Papel de hierba, papel de piedra, algodón, yute, fécula de patata, bambú, cáñamo orgánico y lino son los componentes de estas bolsas

Sin plástico, ni tintes tóxicos ni importación de materiales del extranjero. Estas son las bases del proyecto ‘Colotrama’ que quiere impulsar el primer taller artesanal de bolsas ecológicas en Mallorca para reducir el impacto medioambiental del plástico, uno de los productos más tóxico del planeta. El proyecto aspira a dar un paso más allá priorizando el uso de materias primas sostenibles y procesos de producción artesanales y apostando por proveedores y distribuidores locales. “El mercado de las bolsas de tela cada vez es más potente. Sin embargo, muchas veces no va ligado a una conciencia ecológica: no se analizan las cargas contaminantes que se generan durante el proceso de fabricación ni tampoco se fomenta el comercio de proximidad o el consumo responsable. Por ello, queremos poner en marcha un nuevo concepto de bolsa”, afirma Teresa García, una de las promotoras del proyecto junto a Lis Mir. Ambas emprendedoras han arrancado hoy una campaña de micromecenazgo en lateuaterra.com para conseguir la financiación que necesita la puesta en marcha del proyecto ‘Colotrama’.
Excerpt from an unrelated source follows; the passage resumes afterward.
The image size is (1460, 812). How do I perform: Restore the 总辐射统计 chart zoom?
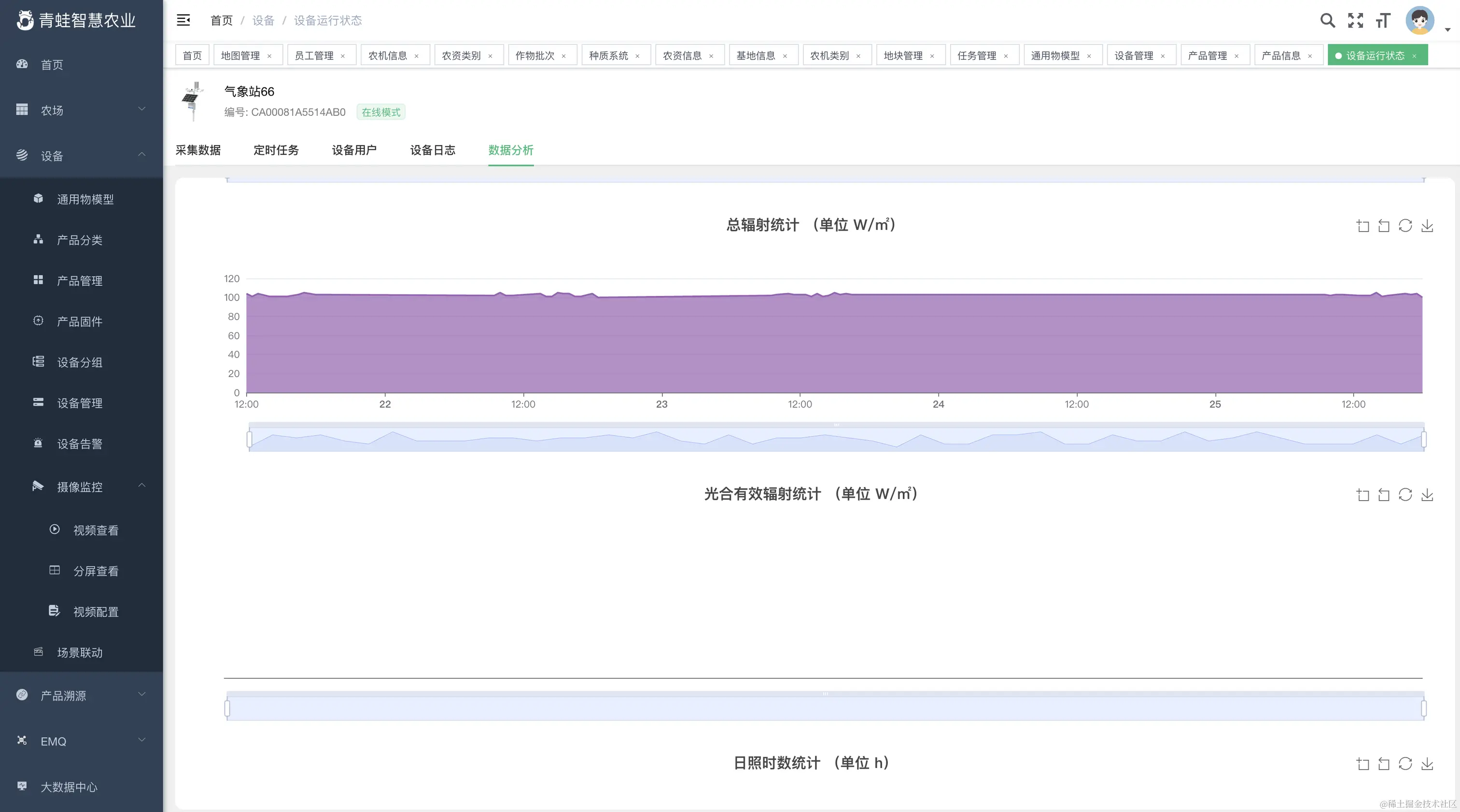click(1384, 225)
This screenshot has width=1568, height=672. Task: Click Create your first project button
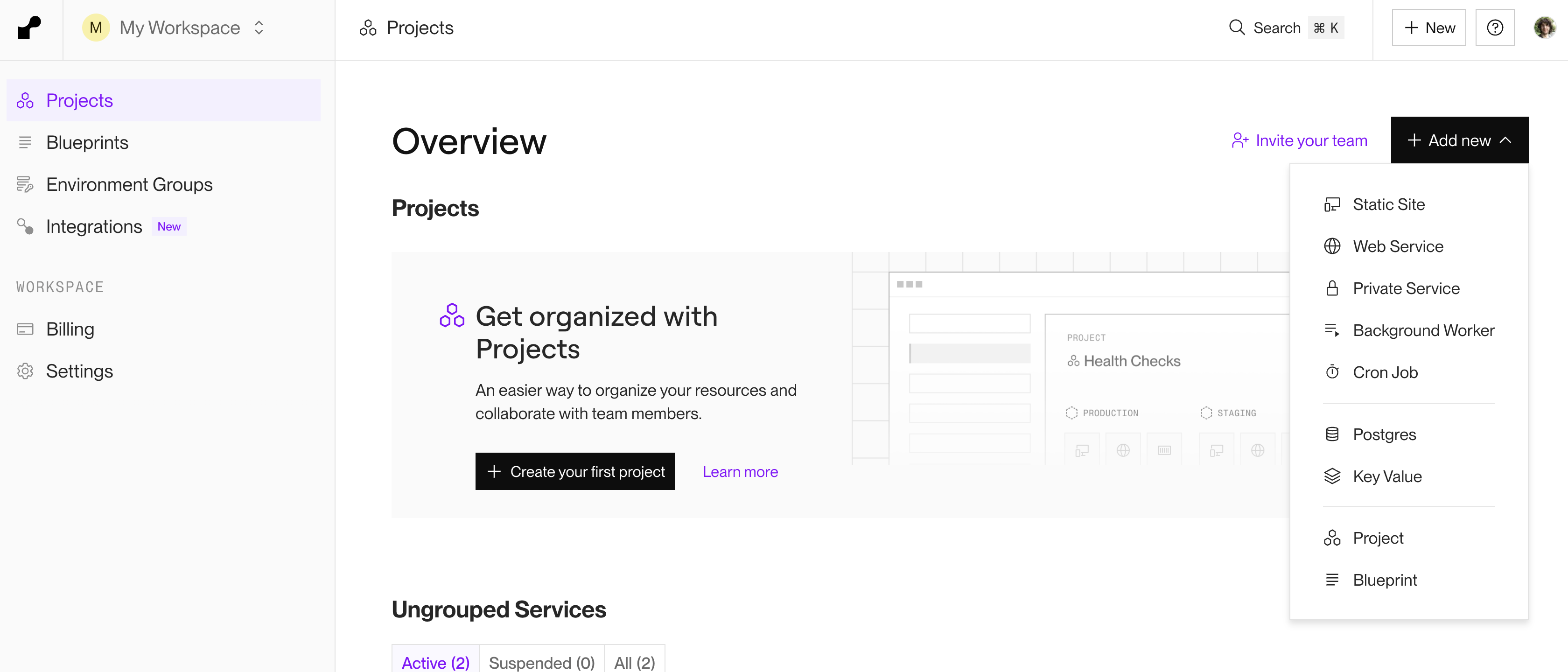point(574,472)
Según el Parlamento Europeo, en 2021 entrará en vigor la prohibición en todo el continente de las bolsas de plástico de un solo uso debido las emisiones que genera su producción y el daño que ocasiona los residuos de este componente en el ecosistema terrestre y marino, entre otras razones. En este contexto, Teresa y Lis han visto la necesidad de fabricar una bolsa que sirva como una alternativa real a este producto o incluso lo mejore. “Queremos crear bolsas de calidad y que duren en el tiempo. Por ello utilizaremos materias primas como el papel de hierba, papel de piedra, algodón, yute, fécula de patata, bambú, cáñamo orgánico y lino. Son materias que no se suele usar en estos procesos, pero que aportan enormes beneficios: son lavables, biodegradables e incluso algunas de ellas se pueden usar como abono”, afirma Lis Mir. El taller también trabajará la impresión con serigrafía y tintas ecológicas (con una composición en base a agua) para reducir aún más el posible daño para el medio ambiente que haya durante el proceso de producción y, en su apuesta por la protección de su entorno más próximo, contará con la colaboración con Tursiops Marine Research, una entidad sin ánimo de lucro que contribuye desde 1998 a la conservación y protección e investigación del estado de las poblaciones de cetáceos de las Islas Baleares.

Otro de los puntos clave y diferenciador del proyecto es la potenciación del consumo sostenible y el apoyo a la economía local. “Queremos evitar el desperdicio de materias primas, priorizando los procesos artesanales y la sostenibilidad de la producción para poder, poco a poco, adquirir nuevos hábitos y promover una manera de vivir más saludable para nuestro planeta. En paralelo, consideramos necesario apostar por proveedores y distribuidores locales y, con ello, movilizar nuestra economía”, asegura Teresa.

Crowdfunding en lateuaterra.com

El proyecto dispone de 39 días para conseguir 5.600 euros, la financiación fijada para adquirir la materia prima y conseguir la maquinaria necesaria con la que poner el taller a punto. Durante este tiempo, la iniciativa estará activa en lateuaterra.com, la primera plataforma valenciana de micromecenazgo especializada y dedicada a proyectos que cuiden, respeten y mejoren el medioambiente.

Lateuaterra.com sigue la sistemática de las plataformas de crowdfunding tradicionales de donativos y recompensas. Los promotores de los distintos proyectos envían sus ideas con una descripción y un presupuesto para llevarla a cabo. Un comité técnico valora que el proyecto sea realmente beneficioso para el medio ambiente, cumpla la normativa y no produzca huella de carbono. El promotor tiene 39 días para dar a conocer su propuesta y alcanzar el objetivo de financiación fijado para desarrollarla. Durante este tiempo, cualquier persona podrá aportar una cuantía al proyecto, por la que recibe una pequeña recompensa. La suma de las aportaciones individuales hace posible que las iniciativas salgan adelante.